* [Alıştırma görevi a] Kayıtların başından "Thousands of ‘robber" ifadesini içeren satıra kadar, bu satır da dahil olmak üzere her şeyi, "Continue reading" ifadesini "Keep reading" ile değiştirerek ve geri kalan hiçbir şeye dokunmadan yeniden yazınız.

* [Metin bölümü]

ﺑِﺴْﻢِ ﺍﻟﻠﻪِ ﺍﻟﺮَّﺣﻤﻦ ﺍﻟﺮَّﺣِﻴﻢ
Kur'an ve Sünnet

TEKFİR MESELESİ KARŞISINDA EHL-İ SÜNNETİN TUTUMU



TEKFİR MESELESİ KARŞISINDA EHL-İ SÜNNETİN TUTUMU

 
    Selef-i salih olan ehl-i sünnet ve'l-cemaat'in akidesinin esaslarından birisi de şudur: Onlar kalbi iman ile dopdolu ve rahat ve huzur bulmuş olması şartı ile cahil, te'vilci ya da zorlanan bir kimsenin, -terkedenin kafir olmasına sebeb teşkil edecek şekilde- küfre götüren bir fiil işlemesi halinde delili ona karşı ortaya koymadıkça, hiçbir kimsenin İslam'dan çıktığını söylemezler. 
    Şirkten daha aşağı olan, büyük günahlardan hangisini işlerse işlesin, bu günahı dolayısıyla hiçbir müslümanın da kafir olduğunu söylemezler. Böyle bir günahı işleyen kimsenin kafir olduğu hükmünü vermezler. Onlar o kimsenin o günahı helal kabul etmediği sürece yahut ta dinden olduğu kesin (zaruri) olarak bilinen bir şeyi inkar etmediği sürece o kimsenin fasık ya da imanının eksik olduğuna hükmederler. Çünkü yüce Allah şöyle buyurmaktadır: "Doğrusu Allah kendisine şirk koşulmasını mağfiret etmez. Ondan başkasını da dilediğine bağışlar. Allah'a ortak koşan kimse şüphesiz büyük, bir günahla iftira etmiş olur." (en-Nisa, 4/48)
    Yine yüce Allah şöyle buyurmaktadır: "De ki: Ey nefisleri aleyhine ileri giden kullarım! Allah'ın rahmetinden ümit kesmeyin. Çünkü Allah bütün günahları mağfiret eder. Muhakkak O, çok çok mağfiret edendir, rahmet edendir." (ez-Zümer, 39/53)
    Çünkü küfrün esası kasti olarak yalanlamak, kalbi ona açmak, kalbin huzur ile onu kabul etmesi, ruhun bundan rahatsız olmamasıdır. Özellikle bilgisizlikle birlikte olması halinde şirke ait birtakım inançların zaman zaman hatırdan geçmesine itibar edilmez. Çünkü yüce Allah: "Fakat küfre göğüs açarsa..." (en-Nahl, 16/106) diye buyurmaktadır.
    Kitab ve sünnetten bir işin küfür olduğunu ortaya koyan bir delil bulunmadığı sürece kimsenin kafir olduğuna hükmetmezler. Bir kimse bu hali üzere ölecek olursa, işi yüce Allah'a kalmıştır. Dilerse onu azablandırır, dilerse ona mağfiret eder. Büyük günah işleyen kimsenin kafir olduğuna yahut ta iki menzile arasında bir yerde bulunduğuna hükmeden sapık fırkalardan bu konuda farklı kanaattedirler.

* [Girdi verileri]
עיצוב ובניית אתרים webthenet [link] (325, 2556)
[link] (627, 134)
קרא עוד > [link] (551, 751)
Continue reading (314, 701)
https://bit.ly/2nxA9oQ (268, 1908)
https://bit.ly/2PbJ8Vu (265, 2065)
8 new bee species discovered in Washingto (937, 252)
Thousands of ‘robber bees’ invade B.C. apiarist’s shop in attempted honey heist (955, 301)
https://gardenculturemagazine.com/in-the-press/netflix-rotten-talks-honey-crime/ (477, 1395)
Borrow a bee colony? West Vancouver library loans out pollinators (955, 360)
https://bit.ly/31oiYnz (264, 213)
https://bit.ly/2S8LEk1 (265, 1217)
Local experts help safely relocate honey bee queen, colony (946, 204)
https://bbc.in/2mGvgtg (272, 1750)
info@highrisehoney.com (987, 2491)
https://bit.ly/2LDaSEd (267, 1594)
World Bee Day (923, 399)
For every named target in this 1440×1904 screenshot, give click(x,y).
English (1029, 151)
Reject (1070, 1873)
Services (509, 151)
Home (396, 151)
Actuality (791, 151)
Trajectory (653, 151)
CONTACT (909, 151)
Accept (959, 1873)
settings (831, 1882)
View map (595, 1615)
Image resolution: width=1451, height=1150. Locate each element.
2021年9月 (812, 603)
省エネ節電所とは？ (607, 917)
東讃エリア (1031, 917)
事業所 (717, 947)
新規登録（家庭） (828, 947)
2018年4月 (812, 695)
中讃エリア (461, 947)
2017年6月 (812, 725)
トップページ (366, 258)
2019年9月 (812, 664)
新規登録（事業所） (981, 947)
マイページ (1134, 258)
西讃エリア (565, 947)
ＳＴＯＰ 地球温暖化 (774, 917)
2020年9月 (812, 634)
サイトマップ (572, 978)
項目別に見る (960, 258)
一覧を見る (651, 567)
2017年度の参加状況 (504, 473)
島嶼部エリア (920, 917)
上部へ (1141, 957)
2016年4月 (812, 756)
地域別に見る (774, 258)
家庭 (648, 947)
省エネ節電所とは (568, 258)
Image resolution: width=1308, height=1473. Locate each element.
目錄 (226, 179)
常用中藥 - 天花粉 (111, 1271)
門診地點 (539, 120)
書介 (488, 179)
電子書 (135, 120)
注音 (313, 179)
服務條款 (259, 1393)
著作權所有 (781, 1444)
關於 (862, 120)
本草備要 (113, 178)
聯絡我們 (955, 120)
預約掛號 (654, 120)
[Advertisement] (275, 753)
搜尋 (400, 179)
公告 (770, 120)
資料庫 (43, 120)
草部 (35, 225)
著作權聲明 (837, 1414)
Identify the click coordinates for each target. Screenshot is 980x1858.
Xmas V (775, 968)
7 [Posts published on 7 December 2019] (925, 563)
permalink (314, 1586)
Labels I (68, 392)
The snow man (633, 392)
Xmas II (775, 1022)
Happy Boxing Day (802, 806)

* [Alıştırma görevi b] Tekfir meselesine ilişkin metinde "ﺑِﺴْﻢِ ﺍﻟﻠﻪِ ﺍﻟﺮَّﺣﻤﻦ" ifadesinden "İslam'dan çıktığını söylemezler." ifadesine kadar, her iki uç da dahil olmak üzere, her şeyi kelimesi kelimesine aktarınız.

* [Doğru cevap a]
עיצוב ובניית אתרים webthenet [link] (325, 2556)
[link] (627, 134)
קרא עוד > [link] (551, 751)
Keep reading (314, 701)
https://bit.ly/2nxA9oQ (268, 1908)
https://bit.ly/2PbJ8Vu (265, 2065)
8 new bee species discovered in Washingto (937, 252)
Thousands of ‘robber bees’ invade B.C. apiarist’s shop in attempted honey heist (955, 301)

* [Doğru cevap b]
ﺑِﺴْﻢِ ﺍﻟﻠﻪِ ﺍﻟﺮَّﺣﻤﻦ ﺍﻟﺮَّﺣِﻴﻢ
Kur'an ve Sünnet

TEKFİR MESELESİ KARŞISINDA EHL-İ SÜNNETİN TUTUMU



TEKFİR MESELESİ KARŞISINDA EHL-İ SÜNNETİN TUTUMU

 
    Selef-i salih olan ehl-i sünnet ve'l-cemaat'in akidesinin esaslarından birisi de şudur: Onlar kalbi iman ile dopdolu ve rahat ve huzur bulmuş olması şartı ile cahil, te'vilci ya da zorlanan bir kimsenin, -terkedenin kafir olmasına sebeb teşkil edecek şekilde- küfre götüren bir fiil işlemesi halinde delili ona karşı ortaya koymadıkça, hiçbir kimsenin İslam'dan çıktığını söylemezler.